(WORK INSTRUCTIONS): Range to reproduce from the entries below: the line with "The image size is (1250, 371).", the line with "Select the Light", and every line in between. Give them exactly and give nothing else.

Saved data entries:
· · · ·
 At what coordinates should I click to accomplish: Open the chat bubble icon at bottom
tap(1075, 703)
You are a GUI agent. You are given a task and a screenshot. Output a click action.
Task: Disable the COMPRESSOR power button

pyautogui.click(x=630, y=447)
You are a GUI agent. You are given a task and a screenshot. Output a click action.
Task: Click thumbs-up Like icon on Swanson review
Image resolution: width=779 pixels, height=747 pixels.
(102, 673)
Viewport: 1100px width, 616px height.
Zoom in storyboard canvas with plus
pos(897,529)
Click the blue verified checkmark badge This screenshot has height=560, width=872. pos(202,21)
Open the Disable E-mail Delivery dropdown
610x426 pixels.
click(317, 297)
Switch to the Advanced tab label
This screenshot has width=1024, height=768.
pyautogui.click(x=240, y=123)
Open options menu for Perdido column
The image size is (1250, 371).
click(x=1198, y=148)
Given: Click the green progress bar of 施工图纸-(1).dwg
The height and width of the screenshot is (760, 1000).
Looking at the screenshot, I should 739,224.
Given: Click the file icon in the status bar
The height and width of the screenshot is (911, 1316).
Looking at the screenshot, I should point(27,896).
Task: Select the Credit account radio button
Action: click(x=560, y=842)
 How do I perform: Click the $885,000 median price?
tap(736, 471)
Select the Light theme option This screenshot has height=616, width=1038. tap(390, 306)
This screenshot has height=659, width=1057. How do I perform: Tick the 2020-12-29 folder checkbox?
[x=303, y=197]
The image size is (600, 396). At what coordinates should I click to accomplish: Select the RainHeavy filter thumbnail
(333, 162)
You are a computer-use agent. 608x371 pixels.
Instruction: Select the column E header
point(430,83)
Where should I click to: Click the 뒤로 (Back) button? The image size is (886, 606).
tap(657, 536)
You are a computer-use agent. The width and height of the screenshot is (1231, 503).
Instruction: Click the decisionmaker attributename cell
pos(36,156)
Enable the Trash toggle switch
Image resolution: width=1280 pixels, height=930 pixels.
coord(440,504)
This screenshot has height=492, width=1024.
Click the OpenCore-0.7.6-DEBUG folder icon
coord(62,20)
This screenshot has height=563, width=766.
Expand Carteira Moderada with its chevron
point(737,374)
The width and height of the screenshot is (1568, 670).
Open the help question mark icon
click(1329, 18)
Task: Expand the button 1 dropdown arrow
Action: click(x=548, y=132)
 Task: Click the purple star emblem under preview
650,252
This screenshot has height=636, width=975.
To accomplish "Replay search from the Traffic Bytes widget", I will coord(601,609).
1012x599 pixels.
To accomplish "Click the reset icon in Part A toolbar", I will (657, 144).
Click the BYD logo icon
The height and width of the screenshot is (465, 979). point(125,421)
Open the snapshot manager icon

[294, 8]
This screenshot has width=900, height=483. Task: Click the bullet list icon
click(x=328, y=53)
· · · ·
(ANSWER SECTION):
The image size is (1250, 371).
click(x=1198, y=148)
Given: Click the green progress bar of 施工图纸-(1).dwg
The height and width of the screenshot is (760, 1000).
Looking at the screenshot, I should 739,224.
Given: Click the file icon in the status bar
The height and width of the screenshot is (911, 1316).
Looking at the screenshot, I should point(27,896).
Task: Select the Credit account radio button
Action: click(x=560, y=842)
 How do I perform: Click the $885,000 median price?
tap(736, 471)
Select the Light theme option This screenshot has height=616, width=1038. tap(390, 306)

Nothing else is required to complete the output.